Per illustrare questo fenomeno, Louf cita estesamente la testimonianza di un giovane certosino anonimo: «Il deserto è un fuoco purificatore. Nella solitudine ciò che siamo veramente viene in superficie. Tutte le bassezze… tutto il male…», ecc. Diventa impossibile nascondere, dissimulare, sorvolare sulle sgradevolezze, e «risulta evidente come con troppa facilità ci giustifichiamo, considerando le nostre mancanze al pari di tratti del carattere». Niente più scappatoie, niente più distrazioni, niente più artifici: ci viene sbattuta in faccia «la nostra miseria senza rimedio». E alla fine di questo cammino buio e doloroso, secondo il giovane monaco, c’è Dio ad attenderci. A quel punto siamo così svuotati, domati, trasformati e malleabili, che Dio può compiere il miracolo: cavare dalla nostra miseria la meraviglia.

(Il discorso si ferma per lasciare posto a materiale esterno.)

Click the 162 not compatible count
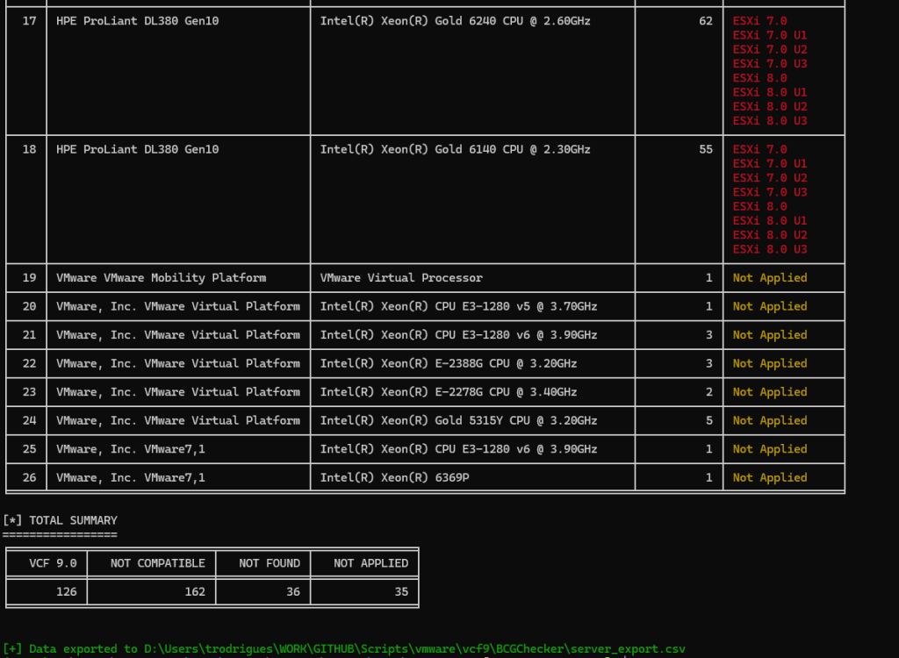The image size is (899, 658). coord(194,591)

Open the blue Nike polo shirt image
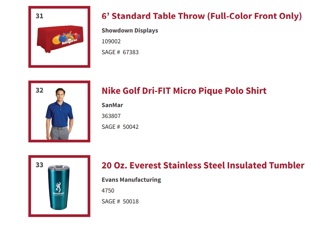(x=59, y=114)
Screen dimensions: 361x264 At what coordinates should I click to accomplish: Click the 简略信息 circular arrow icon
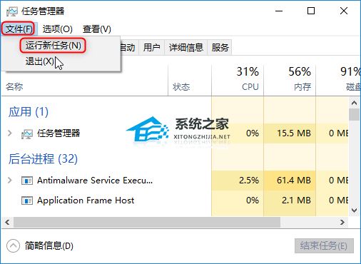click(x=13, y=245)
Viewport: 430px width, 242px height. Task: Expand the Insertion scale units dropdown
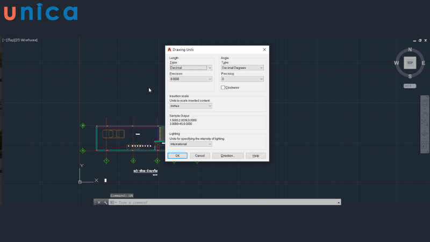191,106
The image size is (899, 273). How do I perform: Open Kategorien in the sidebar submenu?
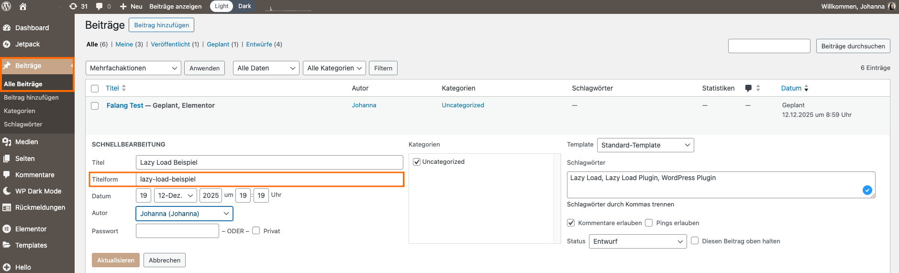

Per quanto consideri la vocazione alla solitudine, e per quanto possa concordare nel biasimare il «malcostume» di giustificare i propri difetti quali aspetti della propria personalità («Eh, cosa vuoi, sono fatto così»), devo confessare che, ogni volta che m’imbatto in questo tipo di accanimento, avverto un moto di irritazione. Non è forse possibile anche nel «mondo» riconoscere le proprie debolezze? Non ci pensa spesso (più che spesso) proprio il mondo a farle emergere, a sbattercele in faccia? Non è possibile riconoscere anche là fuori, in mezzo agli altri, le bugie che ci raccontiamo e smascherarle? Non sono proprio gli altri che spesso sono decisivi per smantellare illusioni e miti privati?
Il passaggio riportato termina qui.